Recent evidence suggests that autistic people die earlier than non-autistic people. This is across all the categories of death although there is a predominance of deaths through epilepsy and suicide. The engagement of autistic patients with primary care is clearly important given that primary care is the first point of contact in the UK healthcare system. The need for better healthcare for autistic patients has been recognized in the UK. For example, the Royal College of General Practitioners (RCGP) made autism a clinical priority in 2014 and produced a set of online guidelines and resources.
We conducted a secondary analysis of 37 in-depth interviews conducted with autistic adults using an ethnomethodological approach. We found that rather than using a ‘common sense’ and taken for granted help seeking rationality, autistic people draw on ‘uncommon sense’ to negotiate the social world. Intertwined with a tendency to have a deep seated focus on particular topics, people may not recognise that they need help or know where to seek it.

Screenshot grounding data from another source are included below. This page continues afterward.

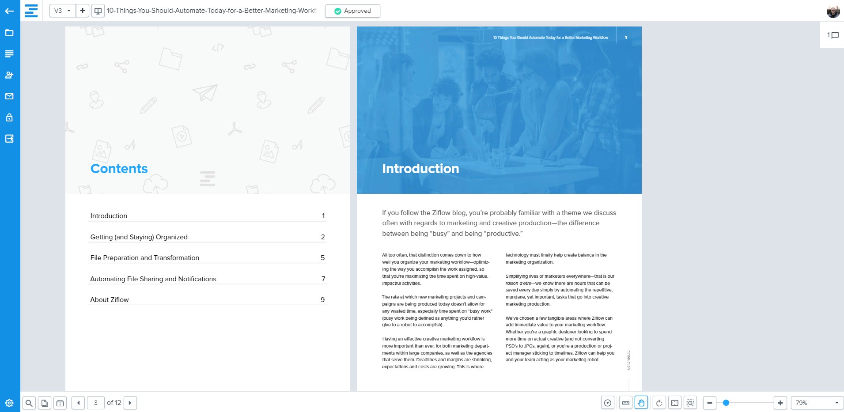Open the Approved status selector
The image size is (844, 412).
click(x=352, y=11)
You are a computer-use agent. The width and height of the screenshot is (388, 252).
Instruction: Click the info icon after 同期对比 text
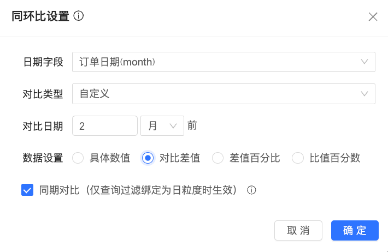(251, 190)
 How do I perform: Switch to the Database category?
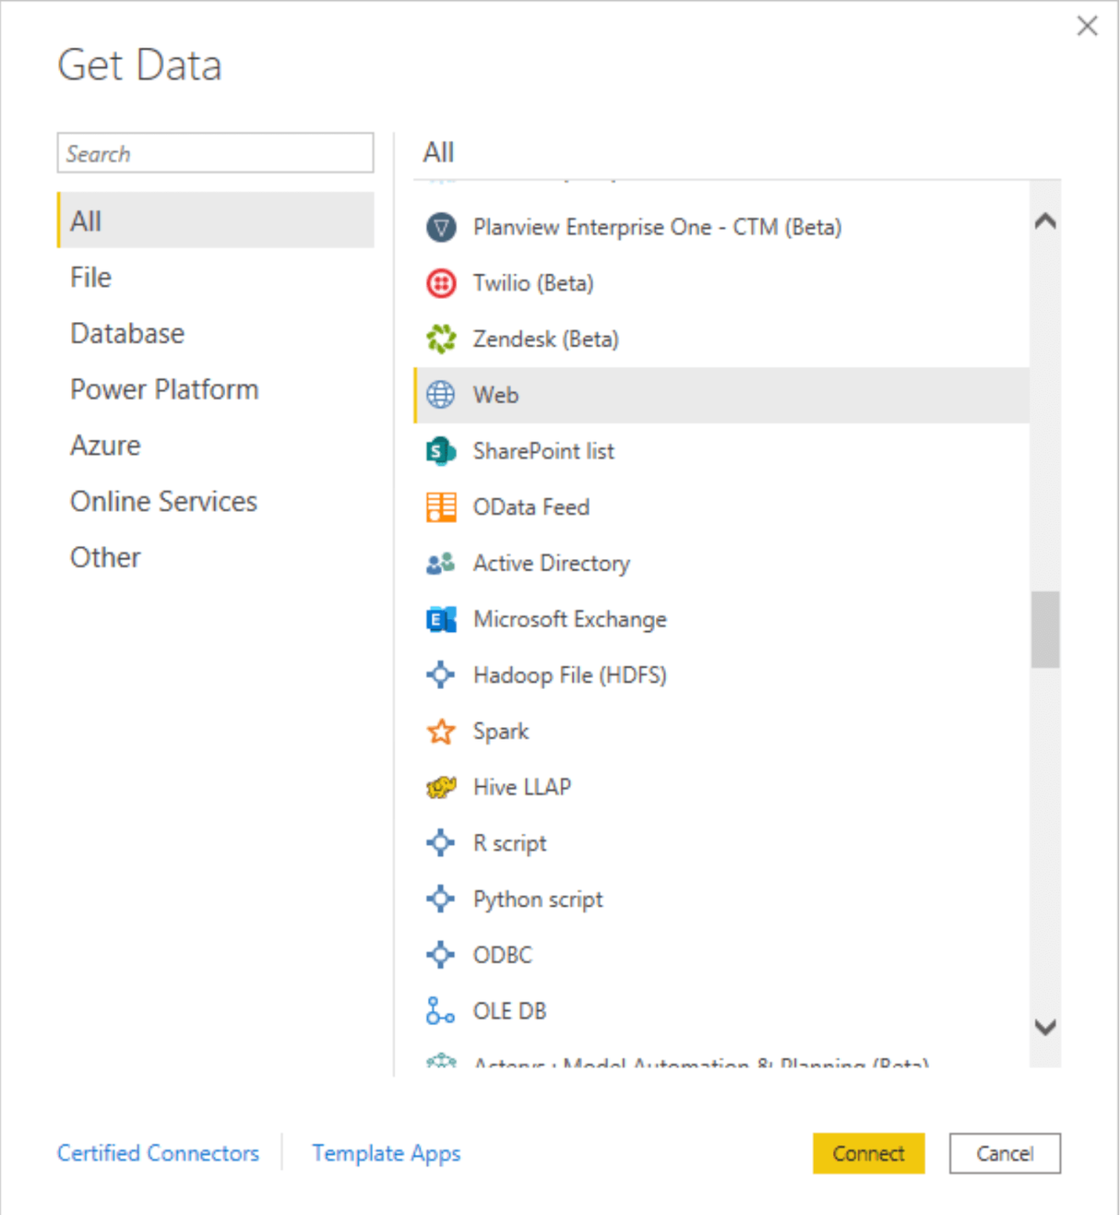(127, 333)
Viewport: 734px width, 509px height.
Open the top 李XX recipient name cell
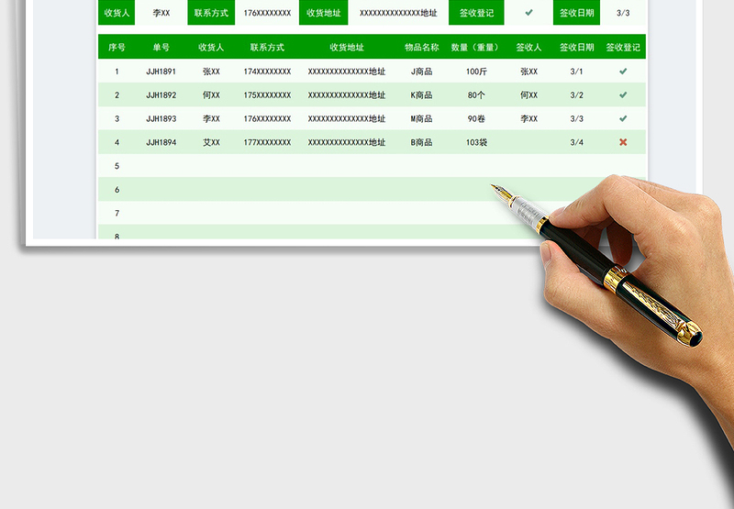point(161,13)
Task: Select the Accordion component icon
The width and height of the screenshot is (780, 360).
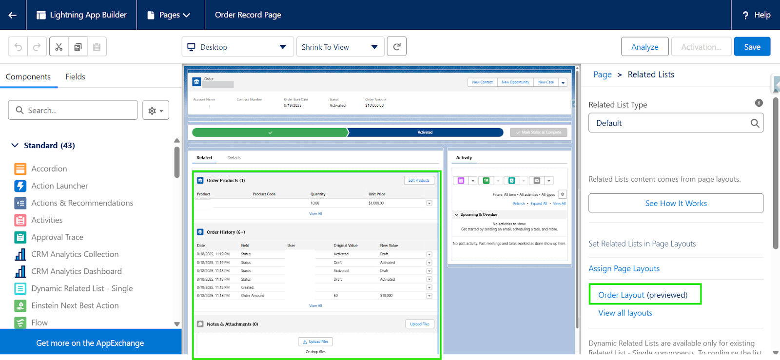Action: point(20,169)
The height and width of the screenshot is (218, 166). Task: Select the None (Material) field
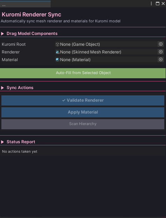pyautogui.click(x=106, y=59)
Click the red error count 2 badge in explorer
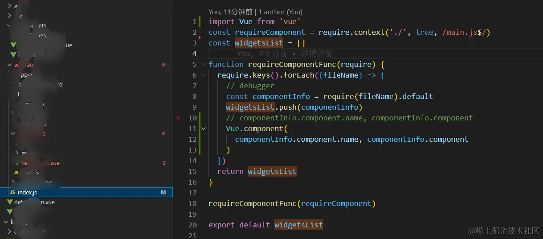Screen dimensions: 543x239 pos(164,163)
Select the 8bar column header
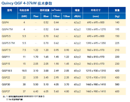Screen dimensions: 130x102 point(46,16)
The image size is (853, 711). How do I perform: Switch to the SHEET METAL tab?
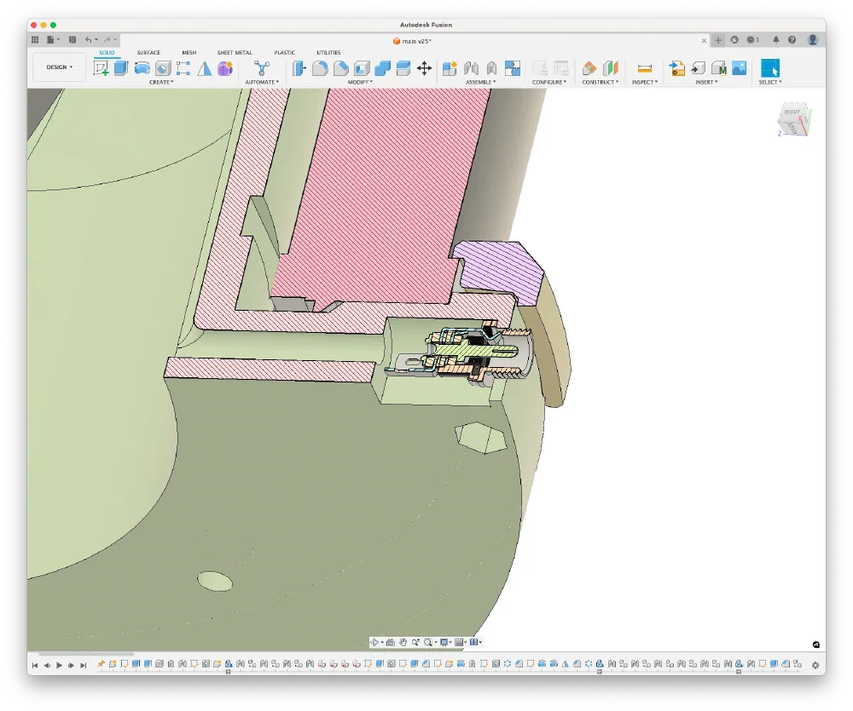click(x=235, y=53)
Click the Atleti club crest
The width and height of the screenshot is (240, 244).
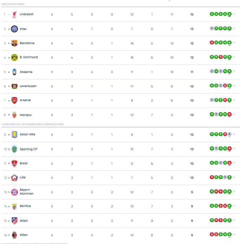click(x=14, y=221)
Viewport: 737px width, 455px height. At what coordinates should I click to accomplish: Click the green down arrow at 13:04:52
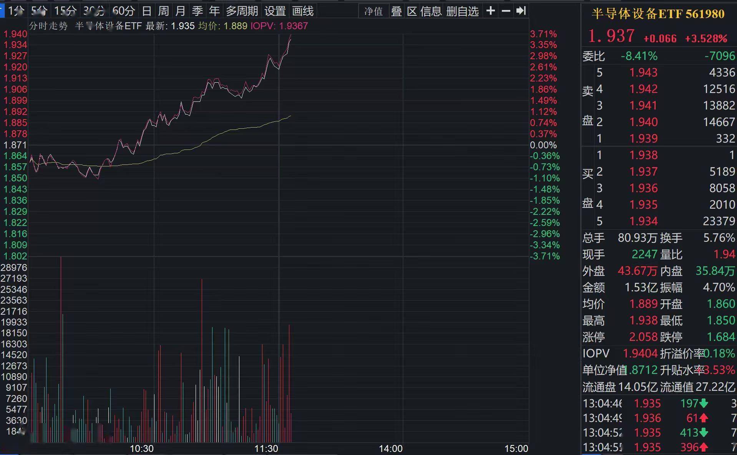(704, 432)
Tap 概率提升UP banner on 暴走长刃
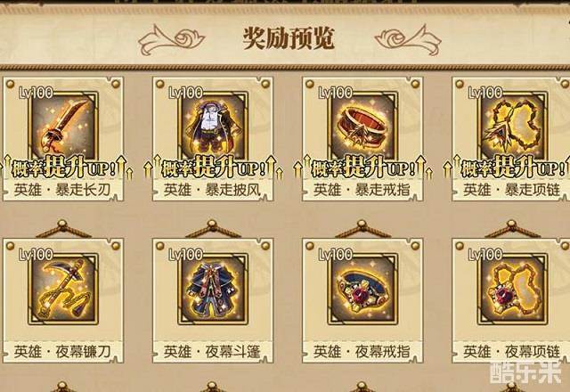This screenshot has height=392, width=570. coord(64,167)
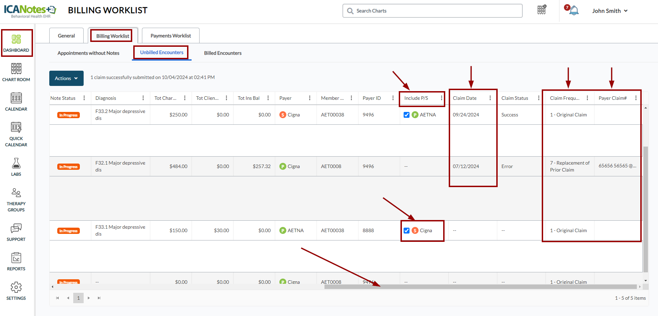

We argue that a focus on biomedically informed, deficit based understandings will not help autistic people seek and engage with healthcare more effectively. The current guidance for primary care patients misses the (autistic) point around help seeking behavior and that the ways in which healthcare is organized and popularly conceptualized may work either to exclude, or generate further anxiety for autistic people. We offer recommendations for improving the healthcare offered to autistic patients.